L’actuelle coalition de gouvernement (avec EA et IU-EB) lui semble inconfortable à ce dernier secteur, et fait tout pour la faire échouer et pour passer à une nouvelle alliance avec le Parti Socialiste. Nous avons la preuve dans la collaboration qui s’est établie entre ces deux partis pour déloger ANV des conseils municipaux qu’il possédait.
Mais, aussi les contradictions se manifestent à l’intérieur d’EA; son secteur gipuzkoar s’incline de plus en plus devant le PNV. Quant à IU-EB, les contradictions ont fortement surgi. Il doit faire face à un secteur dénommé "critique". Cette tendance s’oppose à la direction de Madrazo et a remis en cause sa participation dans le gouvernement de Gasteiz.

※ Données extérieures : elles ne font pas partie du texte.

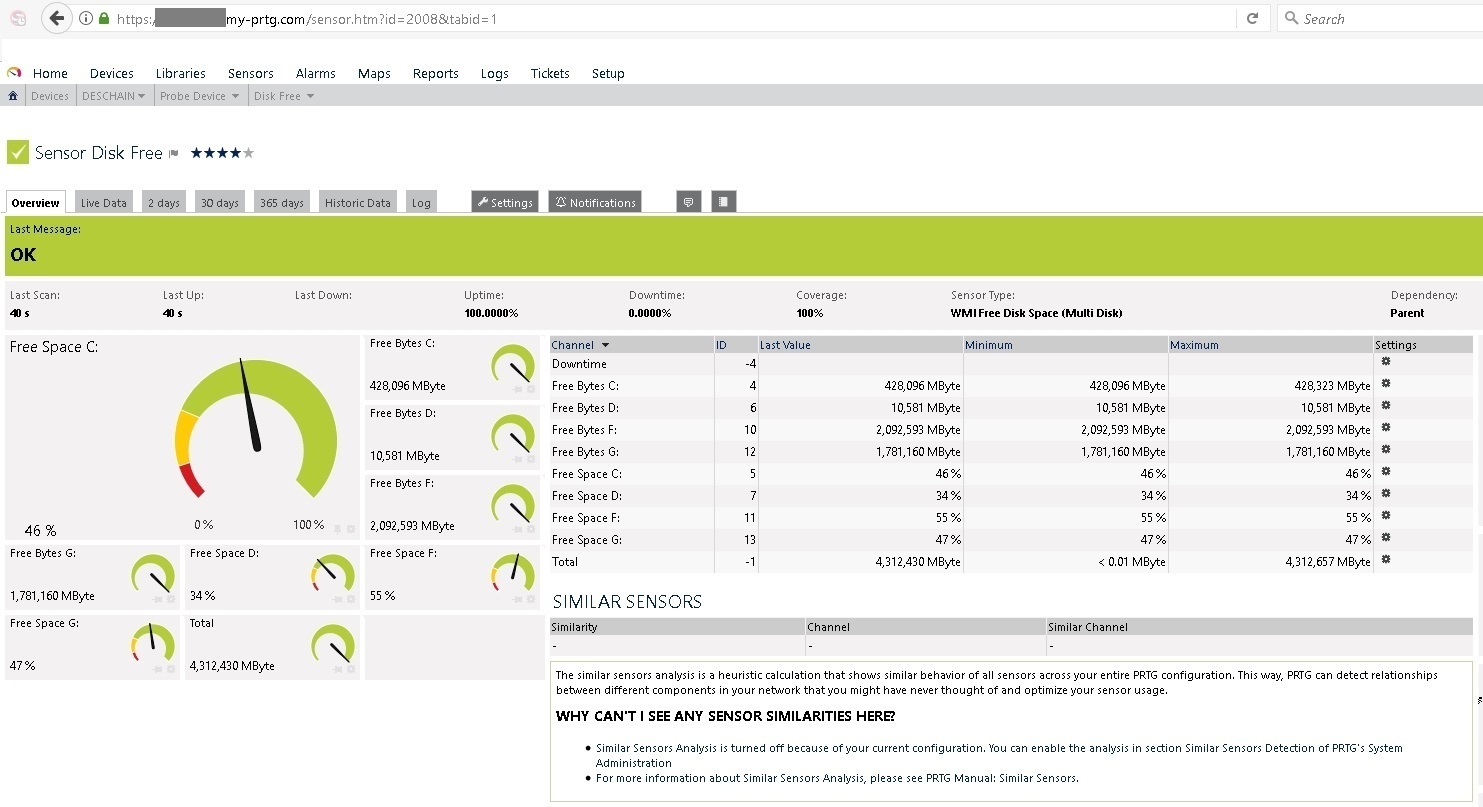
Task: Open the Notifications button
Action: tap(595, 202)
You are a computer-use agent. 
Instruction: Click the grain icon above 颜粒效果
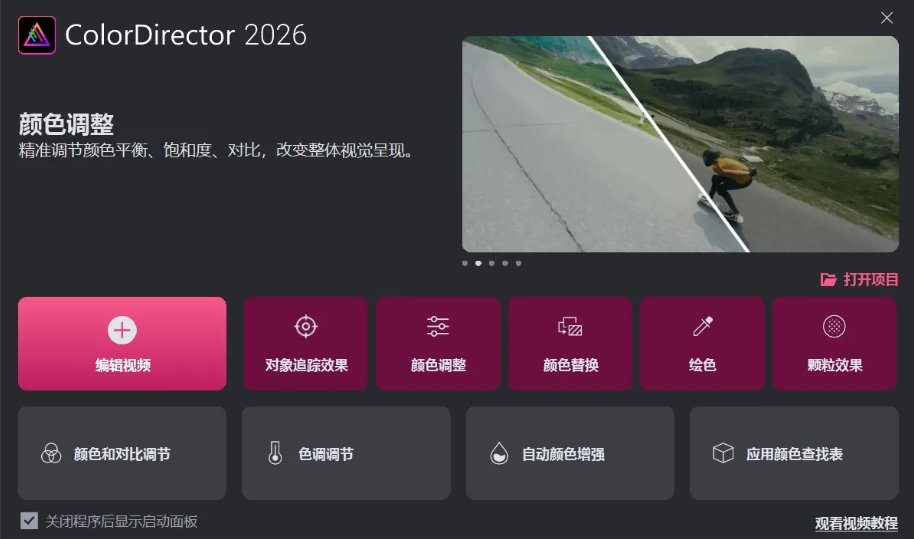[834, 326]
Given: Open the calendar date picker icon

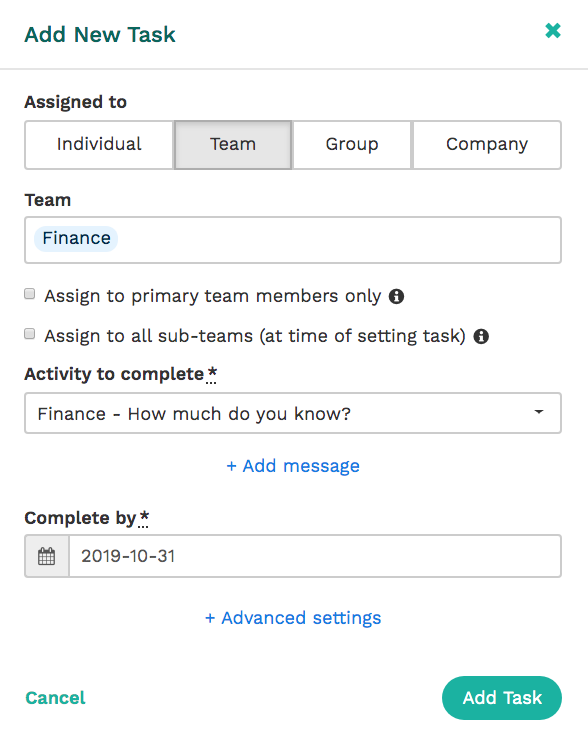Looking at the screenshot, I should tap(46, 556).
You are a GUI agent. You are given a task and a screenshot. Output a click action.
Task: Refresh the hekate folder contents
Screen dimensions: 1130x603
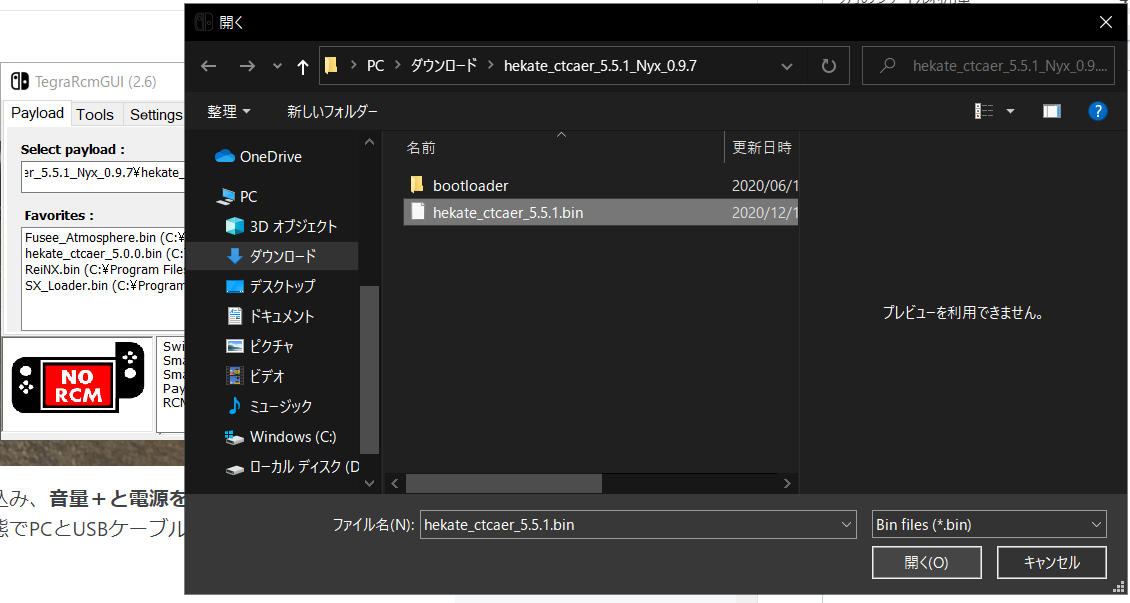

Dans ce contexte d’approfondissement de la crise politique des partis institutionnels, a lieu une forte recrudescence de la répression. L’emprisonnement de la maire d’Arrasate par ordre du juge B. Garzón en est l’exemple. L’application de la "doctrine Parot" à Fernando Etxegarai, qui avait été libéré après avoir accompli la totalité de sa condamnation, la fermeture du siège d’ANV de Portugalete et celui du gaztetxe de Barakaldo, avec l’arrestation de cinq jeunes sous l’accusation de terrorisme.